A mathematical model for top-shelf vertigo: the role of sedimenting otoconia in BPPV

Abstract

Benign Paroxysmal Positional Vertigo (BPPV) is a mechanical disorder of the vestibular system, in which calcite particles called otoconia interfere with the mechanical functioning of the fluid-filled semicircular canals normally used to sense rotation. Using hydrodynamic models, we examine the two mechanisms proposed by the medical community for BPPV: cupulolithiasis, in which otoconia attach directly to the cupula (a sensory membrane), and canalithiasis, in which otoconia settle through the canals and exert a fluid pressure across the cupula. Extending known hydrodynamic calculations and making reasonable geometric and physical approximations, we derive an expression for the transcupular pressure $\Delta P_c$ exerted by a settling solid particle in canalithiasis. By tracking settling otoconia in a model two-dimensional geometry, the cupular displacement and associated eye response (nystagmus) can be calculated quantitatively.
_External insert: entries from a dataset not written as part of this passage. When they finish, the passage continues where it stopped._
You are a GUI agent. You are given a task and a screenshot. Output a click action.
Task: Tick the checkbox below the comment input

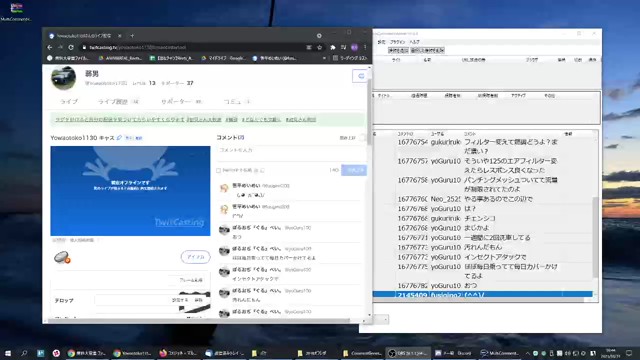[x=218, y=170]
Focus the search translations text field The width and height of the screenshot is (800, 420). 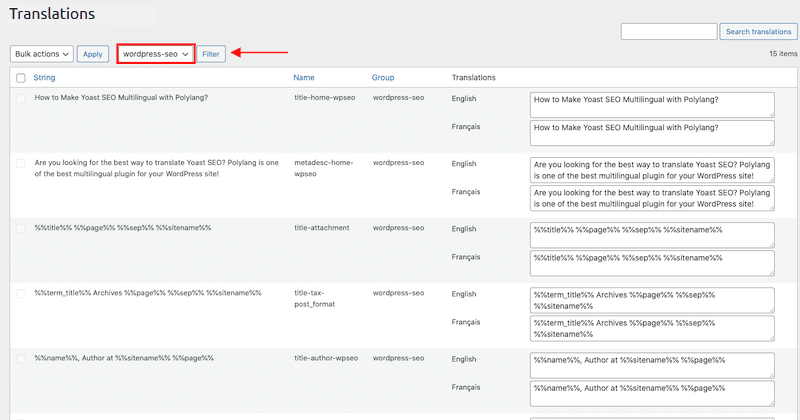(669, 32)
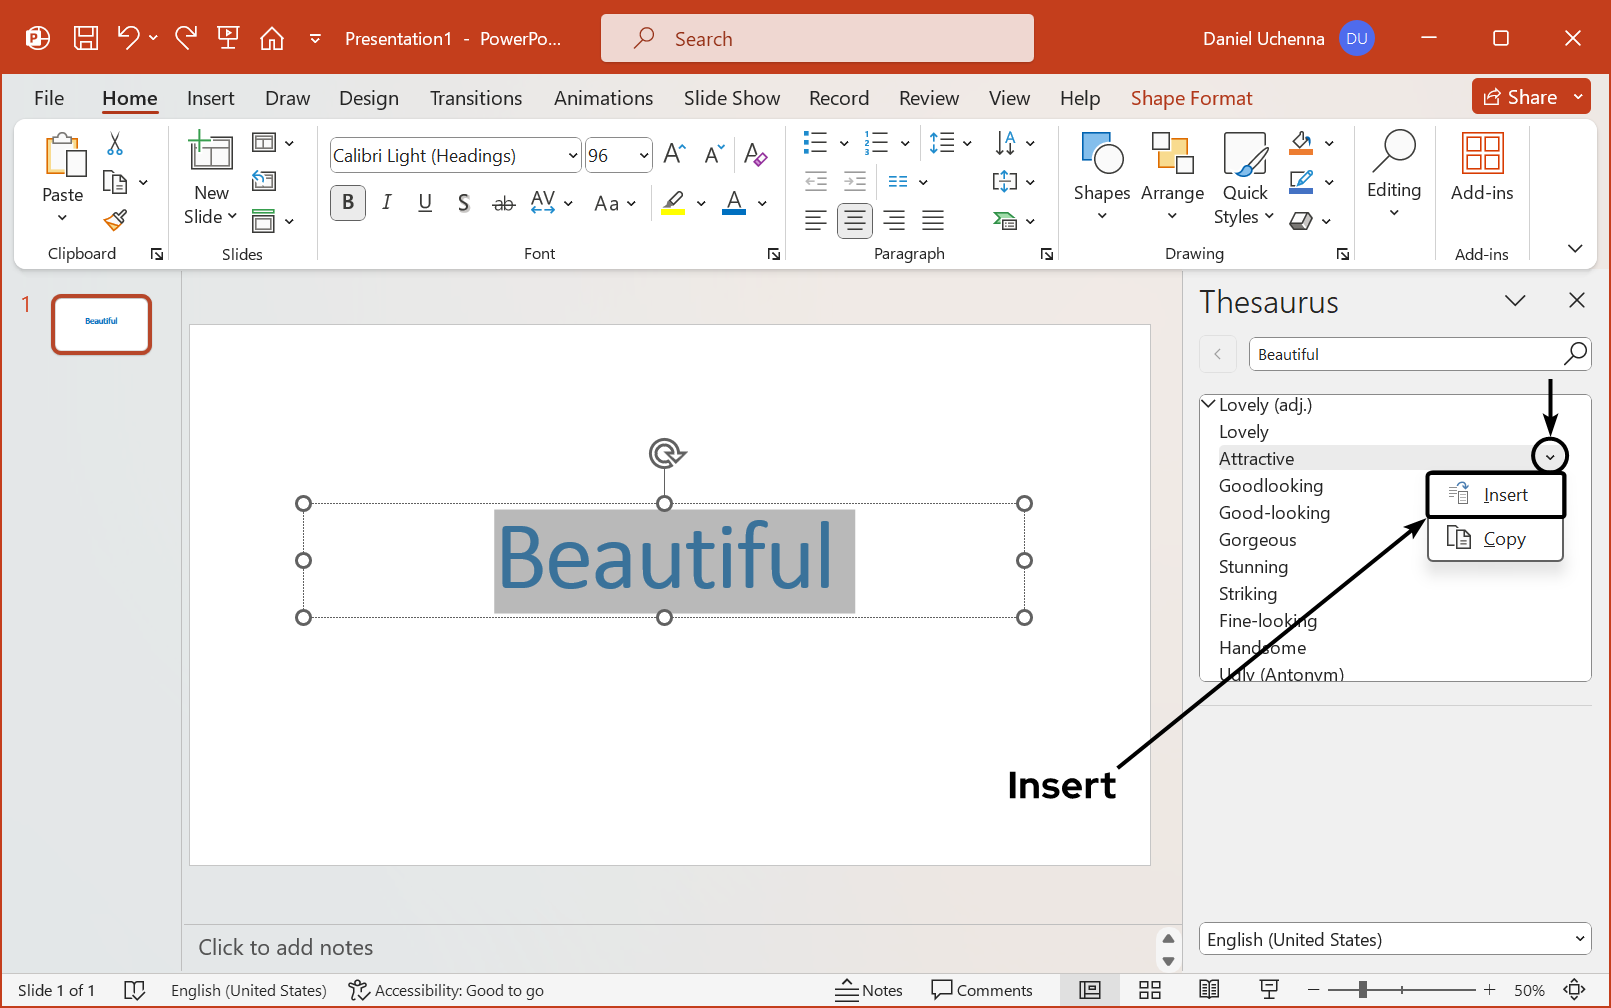Viewport: 1611px width, 1008px height.
Task: Click the Clear All Formatting icon
Action: 755,155
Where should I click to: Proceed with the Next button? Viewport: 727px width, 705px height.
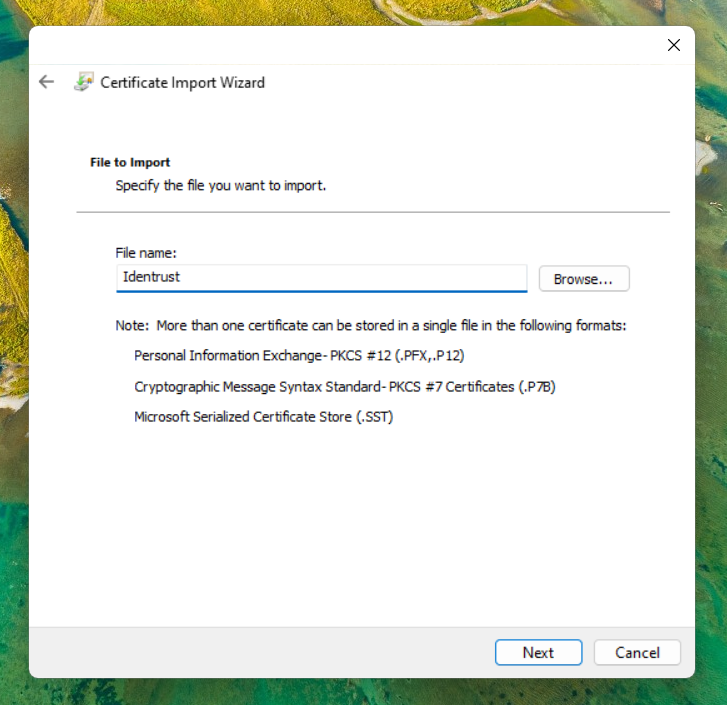[x=538, y=652]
Several important features emerge: 1) A pressure amplification occurs as otoconia enter a narrowing duct (almost twenty-fold in humans); 2) An average-sized otoconium requires approximately five seconds to settle through the wide ampulla, where $\Delta P_c$ is not amplified, which suggests a mechanism for the observed latency of BPPV; and 3) An average-sized otoconium can cause a volumentric cupular displacement on the order of 30 pL, corresponding to a step increase in angular velocity of $2^\circ$/s, approximately the threshold for sensation. Larger cupular displacement and nystagmus could result from larger and/or multiple otoconia.